Me dije que jugaría un momento nada más y que después regresaría.
Pero me
distraje gritándole cosas a Papallita y no me di cuenta de que el tiempo se
movía.
Lo último
que se me ocurrió fue lavarle la ropa. Le dije: “Ha llegado el momento de que
seas más aseado”.
Con
sonrisa cómplice, que hacía ver más grande su boca pintada de blanco, se dejó
quitar el chaleco que le daba su nombre y me vio bajar a la playa que se forma
al lado de la piedra.
Le dije:
“Mira bien lo que hago. No te voy a durar toda la vida”.
Entonces
empecé a hundir el pequeño chaleco en el agua. Lo sacaba, lo escurría y volvía
a sumergirlo. Por un momento me olvidé del vestidito y me entretuve en los
reflejos del agua. Primero vi el dibujo que formaban la luz y los árboles.

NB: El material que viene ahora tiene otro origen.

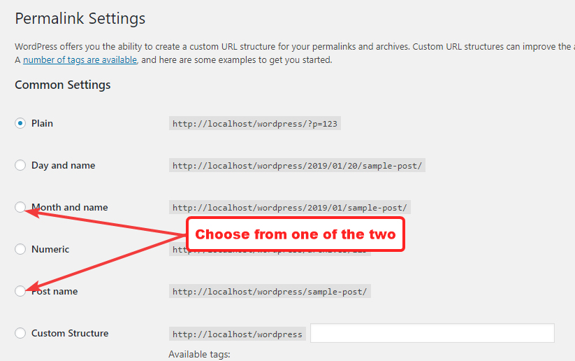Pick the Numeric permalink radio button
Viewport: 575px width, 361px height.
click(20, 249)
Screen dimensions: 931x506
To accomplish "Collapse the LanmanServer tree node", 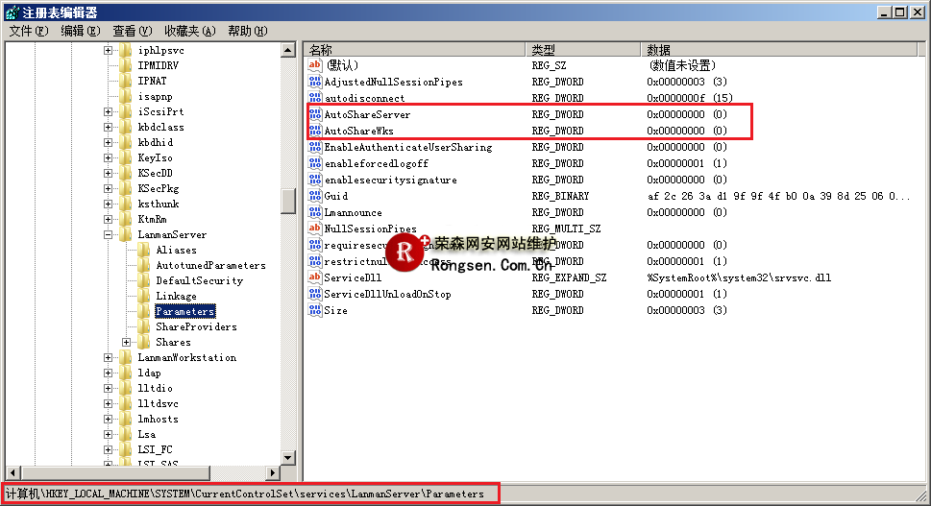I will [109, 234].
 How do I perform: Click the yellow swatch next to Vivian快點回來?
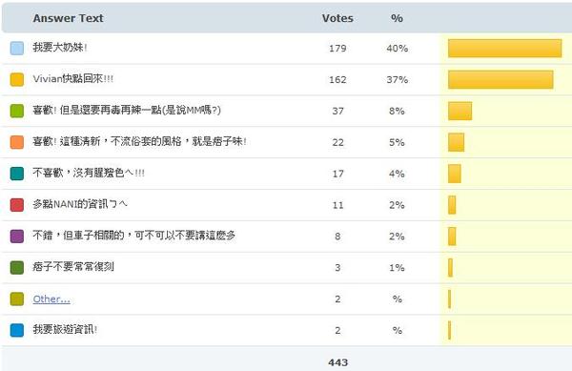point(17,79)
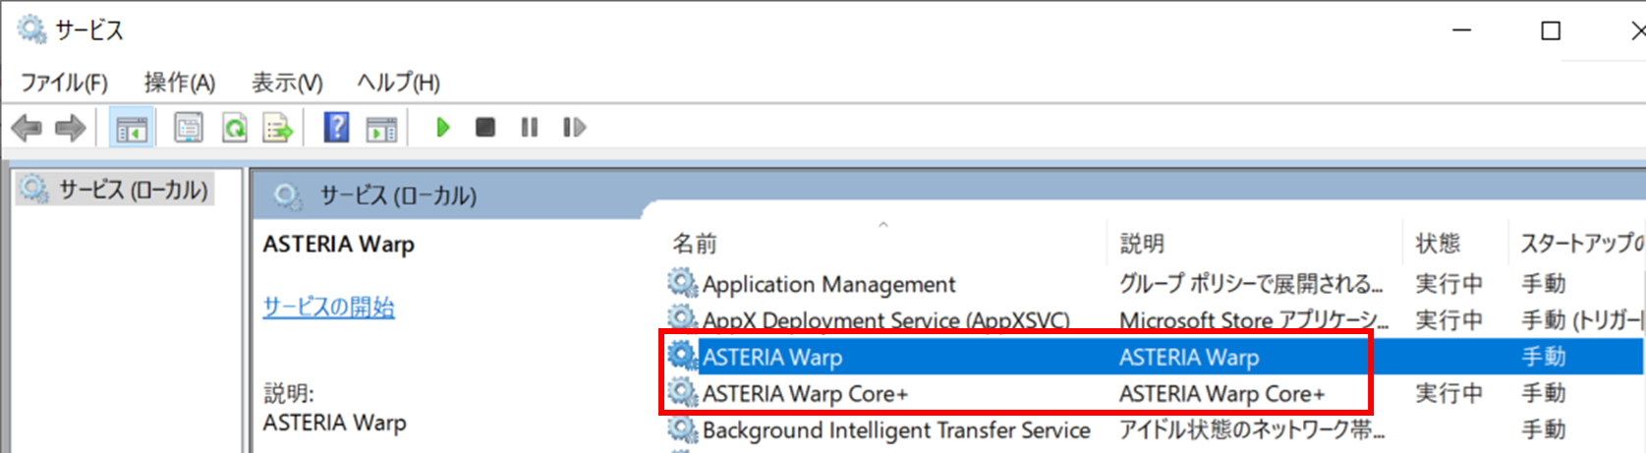Sort the list by 名前 column header
The height and width of the screenshot is (453, 1646).
pos(695,244)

Después oí los cantos de los grillos. Más tarde pensé que había transcurrido
una eternidad desde el momento en que salí de la escuela y sentí que alguien me
miraba. Sentí como si fuera yo misma la que mirara, pero desde otro sitio y
teniendo una manera diferente de pensar.
Entonces
tuve miedo, pero me lo quité. Tuve ganas de correr, pero me tranquilicé. Pensé
que no debía asustarme ese sitio tan lindo. Pensé que la piedra y el río eran
míos. Pensé que no estaba sola, que sobre la piedra estaba Papallita esperando
su chaleco.
Cuando
quise sacar el vestidito descubrí que no estaba en mis manos. Me volví a mirar
y alcancé a verlo perdiéndose detrás de la gran roca, como alguien que se asoma
en una esquina y se esconde cuando ve que lo miramos.

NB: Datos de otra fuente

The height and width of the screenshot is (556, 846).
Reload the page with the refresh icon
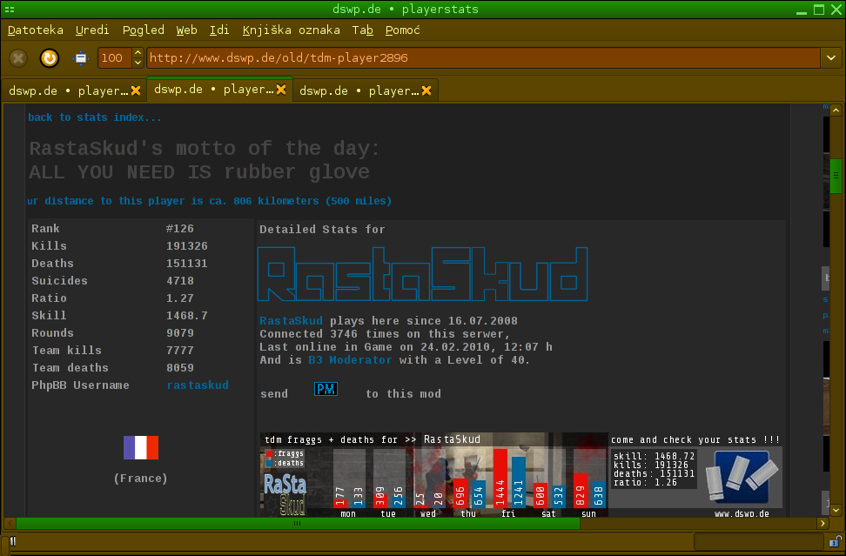coord(50,58)
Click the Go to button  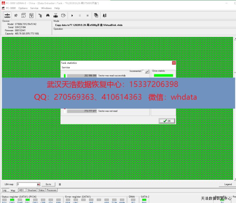(48, 184)
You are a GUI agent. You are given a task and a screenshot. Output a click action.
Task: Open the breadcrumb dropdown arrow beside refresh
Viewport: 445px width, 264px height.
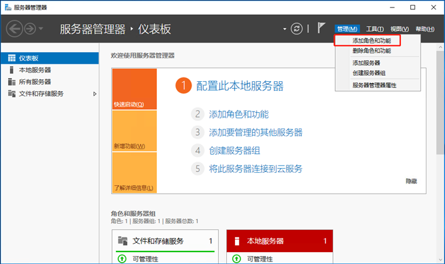point(285,29)
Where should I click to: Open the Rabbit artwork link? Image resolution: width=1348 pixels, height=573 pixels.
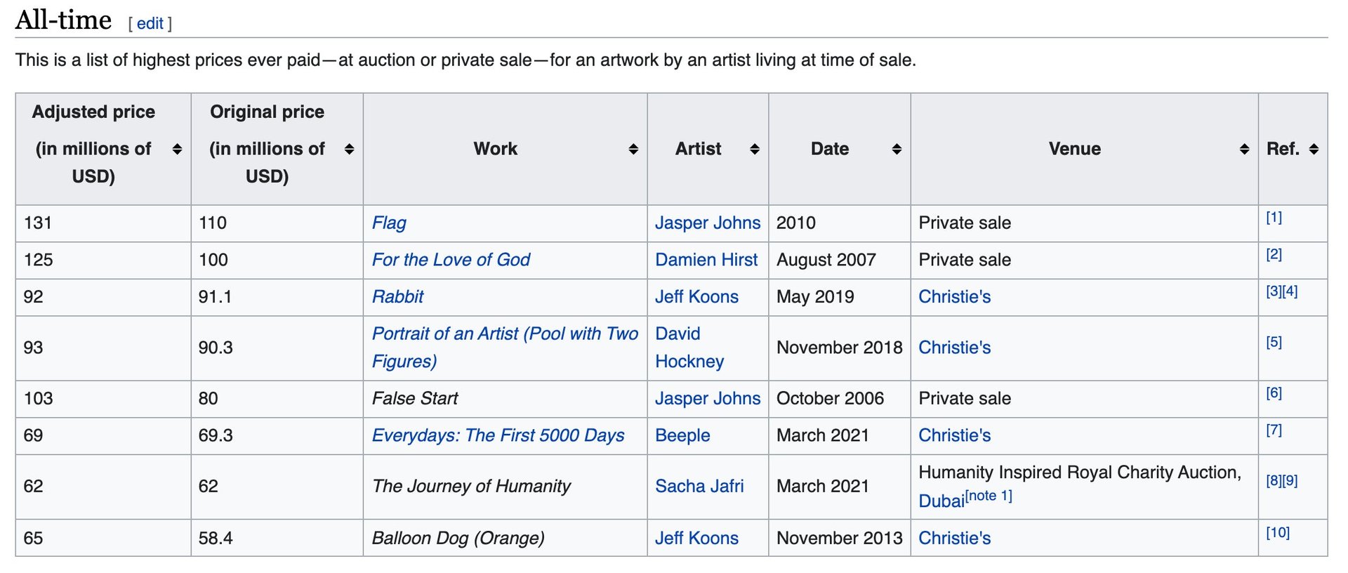point(397,296)

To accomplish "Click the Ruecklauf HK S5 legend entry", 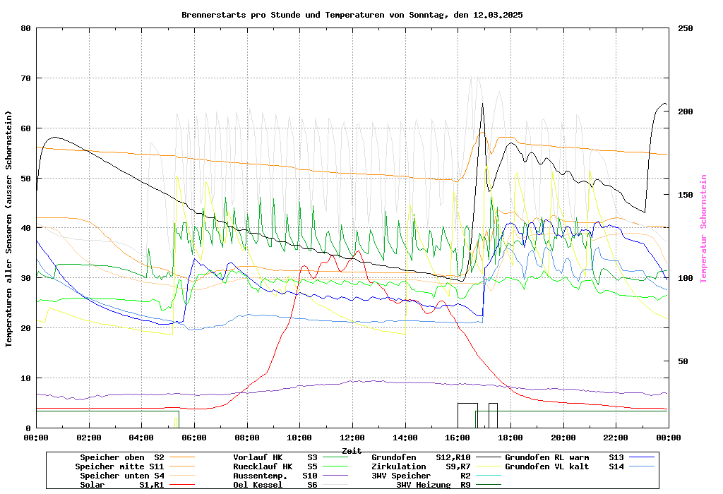I will [275, 466].
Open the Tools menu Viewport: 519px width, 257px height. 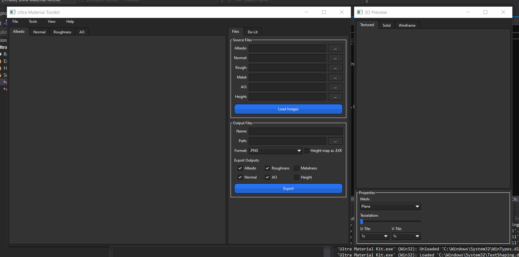click(x=33, y=22)
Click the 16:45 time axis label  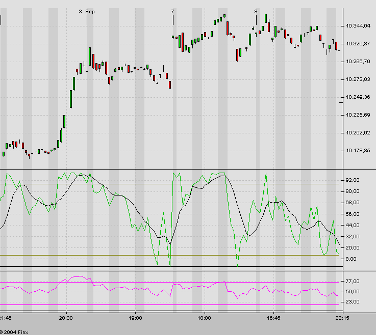point(273,318)
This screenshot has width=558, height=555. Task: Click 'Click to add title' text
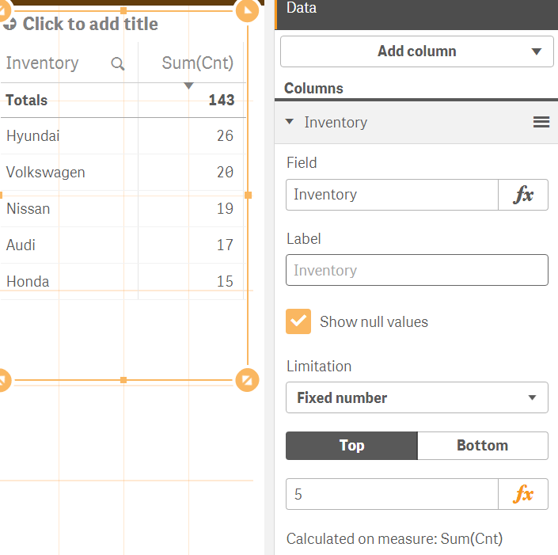(90, 25)
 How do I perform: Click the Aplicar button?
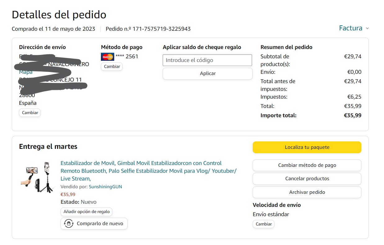pyautogui.click(x=207, y=74)
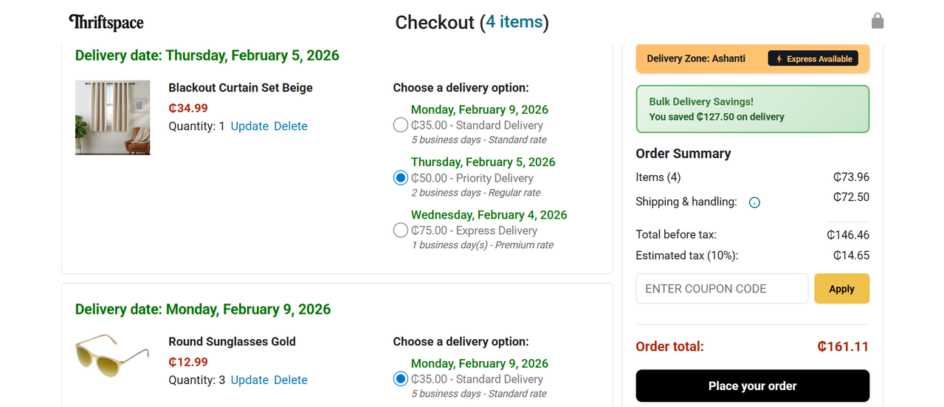Click the secure checkout padlock icon
This screenshot has width=944, height=407.
(x=877, y=21)

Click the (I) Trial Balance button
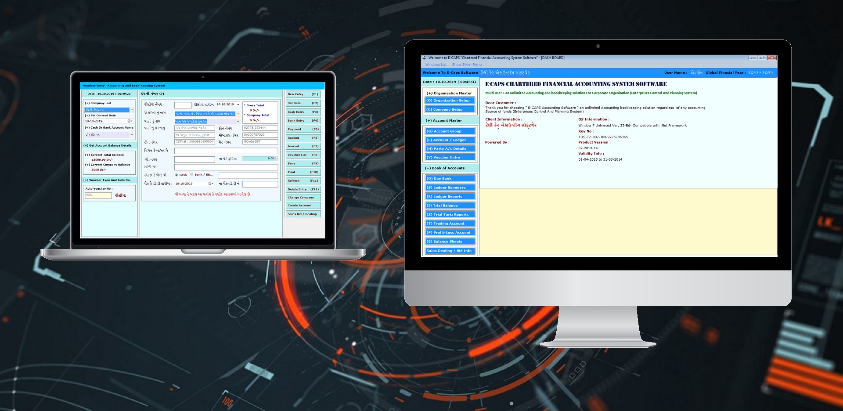tap(450, 206)
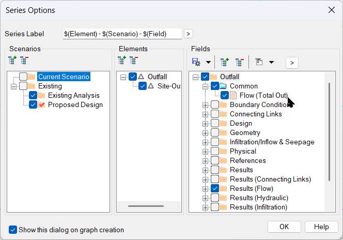Click the Fields display options icon

[x=259, y=62]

Salí al centro del río y vi el chalequito viajando saltarín, alejándose con rapidez.
Entonces,
me hundí en la corriente y me dejé llevar. Cuando volví a asomar la cabeza
estaba más cerca pero aún no podía alcanzarlo. Esta vez me dejé arrastrar por
la corriente con la cabeza asomada, mirando la fuga del chaleco, como si se lo
llevara una multitud que quisiera salvarlo.
Entonces
cometí el error de recordar que tenía nueve años. Que mis ocho, como el chalequito,
como las botellas, nunca volverían. Tuve miedo al pensar que seguirían llegando
más años sin que yo pudiera hacer algo para detenerlos y me agarré de una
piedra. No quise que el río me siguiera arrastrando.
Vi
perderse la manchita de tela y lloré. A pesar de que el río insistía en
llevarme y que un millón de agujas invisibles se pegaban de mi brazo, no quise
soltarme. Pensé que el dolor era más soportable que el temor.
Cuento de la colección "Su última palabra fue silencio"(1993).